◆ **Data records**:
++++

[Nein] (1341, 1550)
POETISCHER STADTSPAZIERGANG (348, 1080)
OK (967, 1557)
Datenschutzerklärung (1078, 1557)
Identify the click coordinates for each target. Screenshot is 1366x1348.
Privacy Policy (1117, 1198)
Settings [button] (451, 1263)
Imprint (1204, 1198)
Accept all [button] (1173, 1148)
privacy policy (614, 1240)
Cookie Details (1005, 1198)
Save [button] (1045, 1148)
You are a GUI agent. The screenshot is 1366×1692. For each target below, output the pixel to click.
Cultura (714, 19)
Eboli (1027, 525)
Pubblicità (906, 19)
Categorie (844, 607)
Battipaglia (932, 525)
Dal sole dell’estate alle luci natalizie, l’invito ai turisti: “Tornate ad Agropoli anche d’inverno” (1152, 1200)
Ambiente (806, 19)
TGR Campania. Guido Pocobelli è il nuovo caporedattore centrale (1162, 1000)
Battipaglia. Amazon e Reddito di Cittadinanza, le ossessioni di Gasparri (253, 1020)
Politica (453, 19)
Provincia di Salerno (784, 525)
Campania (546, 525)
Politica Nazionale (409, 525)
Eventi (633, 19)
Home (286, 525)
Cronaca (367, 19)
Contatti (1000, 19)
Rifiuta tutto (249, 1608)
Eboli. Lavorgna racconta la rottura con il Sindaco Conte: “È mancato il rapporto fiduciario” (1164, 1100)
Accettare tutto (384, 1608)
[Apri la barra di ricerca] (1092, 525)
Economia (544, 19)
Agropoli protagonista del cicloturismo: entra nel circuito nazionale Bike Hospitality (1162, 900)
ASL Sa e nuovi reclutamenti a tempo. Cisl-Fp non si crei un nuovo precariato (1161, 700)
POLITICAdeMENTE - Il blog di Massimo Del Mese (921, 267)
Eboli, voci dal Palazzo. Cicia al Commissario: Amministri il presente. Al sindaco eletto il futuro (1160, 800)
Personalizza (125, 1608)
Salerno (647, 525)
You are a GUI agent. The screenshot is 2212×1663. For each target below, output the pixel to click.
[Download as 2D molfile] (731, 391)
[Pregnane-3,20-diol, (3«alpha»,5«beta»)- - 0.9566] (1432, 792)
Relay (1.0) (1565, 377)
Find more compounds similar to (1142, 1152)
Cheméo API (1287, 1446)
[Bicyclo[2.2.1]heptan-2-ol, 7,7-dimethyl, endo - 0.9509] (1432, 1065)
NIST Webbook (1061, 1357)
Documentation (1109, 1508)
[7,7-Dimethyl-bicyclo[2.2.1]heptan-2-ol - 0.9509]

++++

◆ **Problem requirements**:
The data should be transcribed exactly, line for line.

◆ **Your response**:
[Nein] (1341, 1550)
POETISCHER STADTSPAZIERGANG (348, 1080)
OK (967, 1557)
Datenschutzerklärung (1078, 1557)
Identify the click coordinates for each target. Screenshot is 1366x1348.
Privacy Policy (1117, 1198)
Settings [button] (451, 1263)
Imprint (1204, 1198)
Accept all [button] (1173, 1148)
privacy policy (614, 1240)
Cookie Details (1005, 1198)
Save [button] (1045, 1148)
You are a GUI agent. The screenshot is 1366×1692. For each target below, output the pixel to click.
Cultura (714, 19)
Eboli (1027, 525)
Pubblicità (906, 19)
Categorie (844, 607)
Battipaglia (932, 525)
Dal sole dell’estate alle luci natalizie, l’invito ai turisti: “Tornate ad Agropoli anche d’inverno” (1152, 1200)
Ambiente (806, 19)
TGR Campania. Guido Pocobelli è il nuovo caporedattore centrale (1162, 1000)
Battipaglia. Amazon e Reddito di Cittadinanza, le ossessioni di Gasparri (253, 1020)
Politica (453, 19)
Provincia di Salerno (784, 525)
Campania (546, 525)
Politica Nazionale (409, 525)
Eventi (633, 19)
Home (286, 525)
Cronaca (367, 19)
Contatti (1000, 19)
Rifiuta tutto (249, 1608)
Eboli. Lavorgna racconta la rottura con il Sindaco Conte: “È mancato il rapporto fiduciario” (1164, 1100)
Accettare tutto (384, 1608)
[Apri la barra di ricerca] (1092, 525)
Economia (544, 19)
Agropoli protagonista del cicloturismo: entra nel circuito nazionale Bike Hospitality (1162, 900)
ASL Sa e nuovi reclutamenti a tempo. Cisl-Fp non si crei un nuovo precariato (1161, 700)
POLITICAdeMENTE - Il blog di Massimo Del Mese (921, 267)
Eboli, voci dal Palazzo. Cicia al Commissario: Amministri il presente. Al sindaco eletto il futuro (1160, 800)
Personalizza (125, 1608)
Salerno (647, 525)
You are a GUI agent. The screenshot is 2212×1663. For each target below, output the pixel to click.
[Download as 2D molfile] (731, 391)
[Pregnane-3,20-diol, (3«alpha»,5«beta»)- - 0.9566] (1432, 792)
Relay (1.0) (1565, 377)
Find more compounds similar to (1142, 1152)
Cheméo API (1287, 1446)
[Bicyclo[2.2.1]heptan-2-ol, 7,7-dimethyl, endo - 0.9509] (1432, 1065)
NIST Webbook (1061, 1357)
Documentation (1109, 1508)
[7,7-Dimethyl-bicyclo[2.2.1]heptan-2-ol - 0.9509]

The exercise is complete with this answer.